Vaches de réforme : amélioration grâce à la baisse de la concurrence
Les sorties de vaches allaitantes permettent de maintenir un bon niveau d'abattage moyen (4 % par rapport au début 2010) malgré une offre limitée en laitières. Cette abondance ne fait pourtant pas baisser les cours. La concurrence extérieure, sur laquelle jouent traditionnellement les grandes surfaces, ne permet pas de faire pression : la production irlandaise est en baisse et ses prix flambent. Celle de l'Allemagne, en baisse également, est utilisée en interne pour compenser la chute des consommations de porcs et de volailles et les exportations de jeunes bovins.

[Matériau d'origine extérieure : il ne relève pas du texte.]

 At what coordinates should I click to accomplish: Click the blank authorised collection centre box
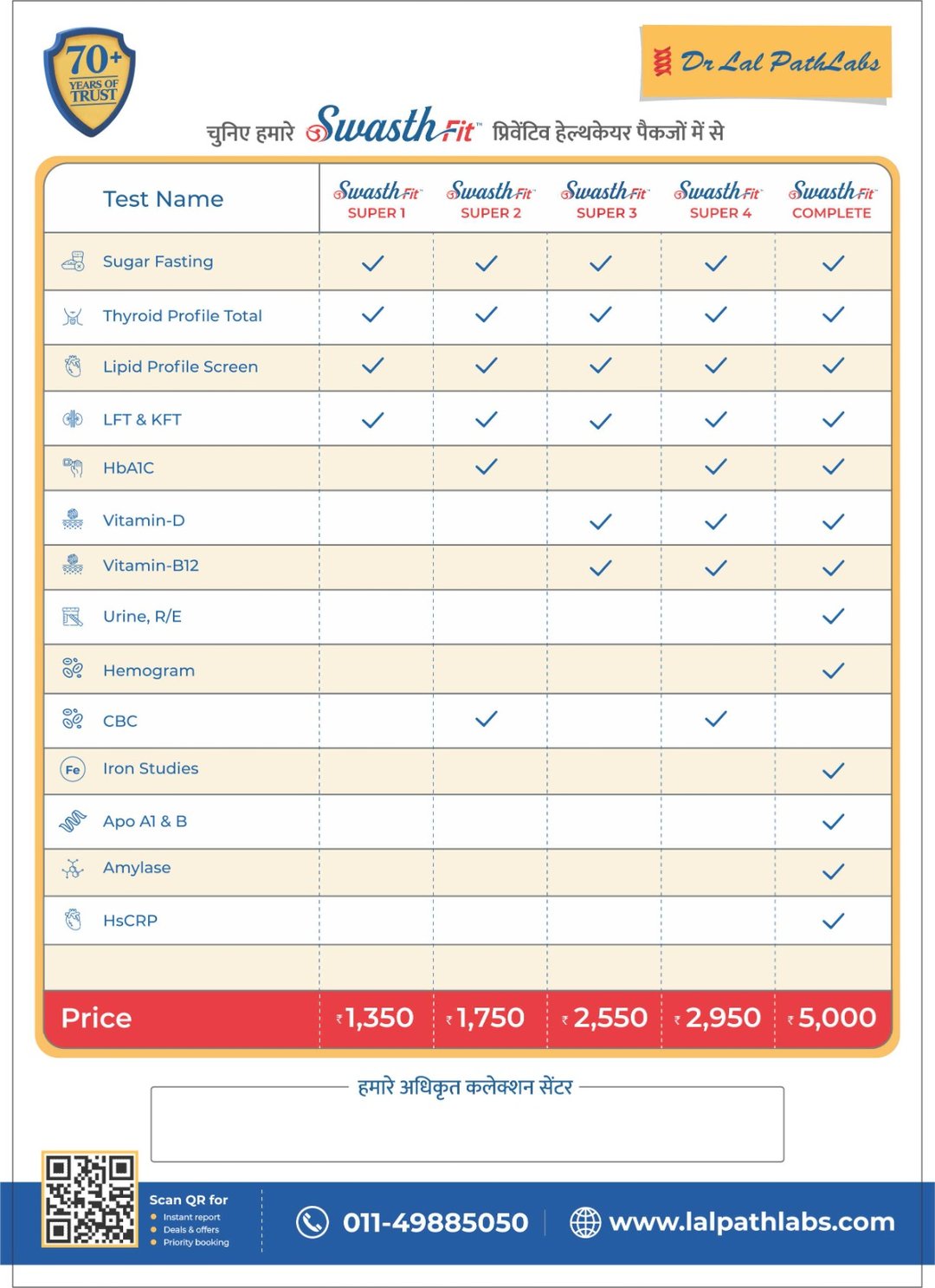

Jeunes bovins : fléchissement peut-être temporaire
Une demande italienne hésitante, des achats turcs moins actifs : cela suffit à infléchir les cours. Les mouvements sociaux qui affectent les pays du pourtour méditerranéen rendent les exportateurs prudents, et cela n'ouvre pas les débouchés espérés. Là encore, le marché allemand joue un rôle : après avoir enflammé les cours en début d'année pour cause de spéculation sur le marché turc, les prix ont fléchi en février. Mais les disponibilités françaises devraient baisser dans les prochains mois, ce qui permet d'espérer.

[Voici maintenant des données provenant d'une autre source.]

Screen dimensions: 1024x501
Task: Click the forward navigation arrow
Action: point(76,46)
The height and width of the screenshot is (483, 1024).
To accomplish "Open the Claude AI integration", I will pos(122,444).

Maigres : redressement des cours pour les plus légers
Le manque de réserves fourragères et la hausse des prix des céréales limitent les achats des engraisseurs français qui craignent pour la rentabilité de leur atelier. Cette prudence libère des animaux pour l'exportation, notamment vers la Tunisie et le Maroc. Cela permet un redressement des cours des animaux légers. Mais les lourds, traditionnellement destinés à l'Italie, sont encore dévalorisés bien qu'en petite hausse. Pour ces animaux, les achats algériens et libanais ont été insuffisants pour inverser la tendance.

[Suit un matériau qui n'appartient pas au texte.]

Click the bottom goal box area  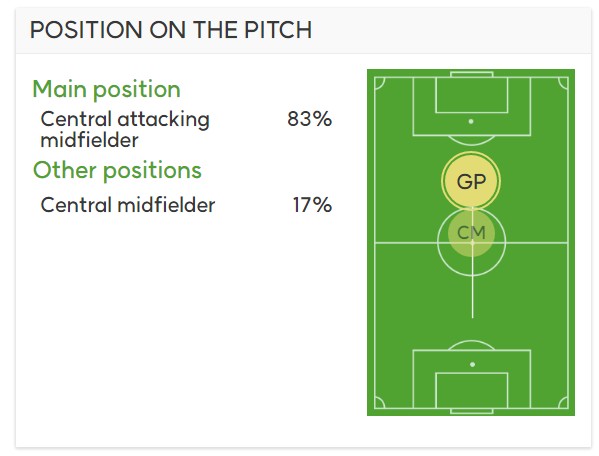click(472, 391)
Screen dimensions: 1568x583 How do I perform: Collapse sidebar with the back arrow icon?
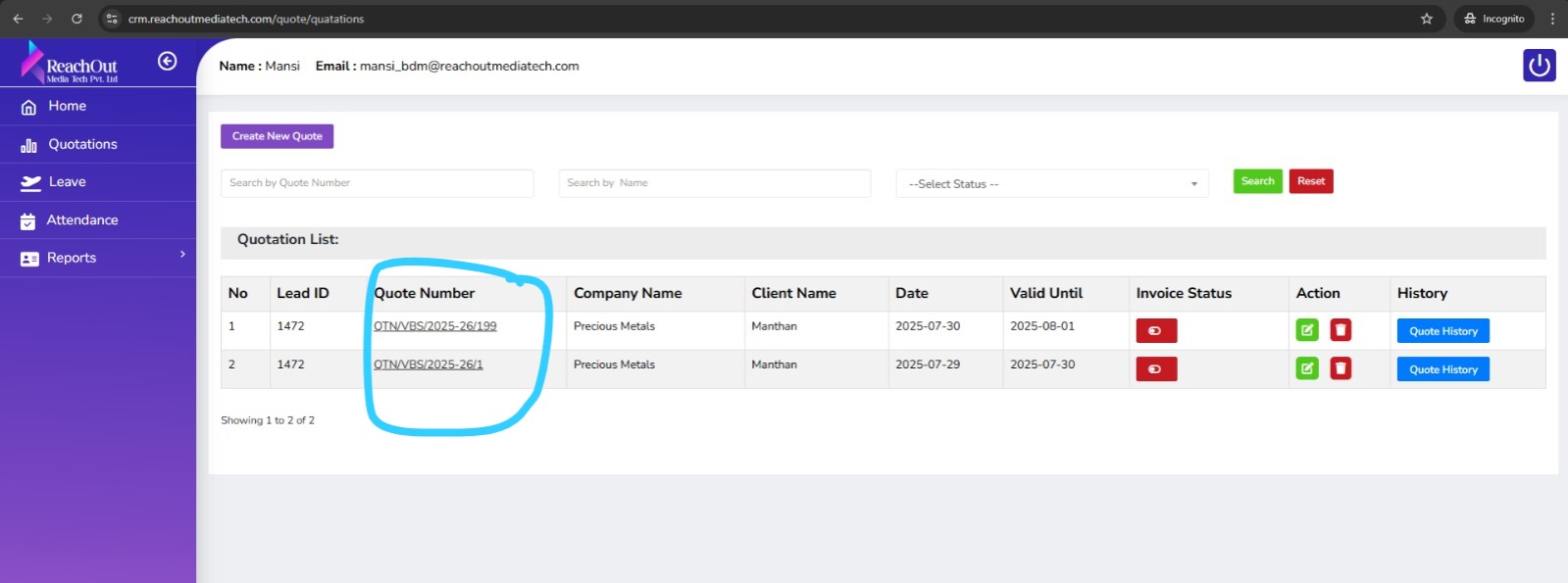tap(168, 62)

Veaux : redressement sur fond de baisse de production et de consommation
Certes, les cours officiels sont plus élevés que l'an dernier, quoique tout aussi stables, démontrant que la maîtrise des intégrateurs est toujours ferme. En effet, cette hausse de 5 % ne règle rien : elle revient à faire payer plus cher les consommateurs qui mangeront de plus en plus de viande de veau néerlandaise, puisque la production intérieure est en baisse de 4 % sur les premiers mois alors que la production hollandaise augmente de 6 %. Pendant ce temps, le petit veau n'a repris que 35 € au premier trimestre.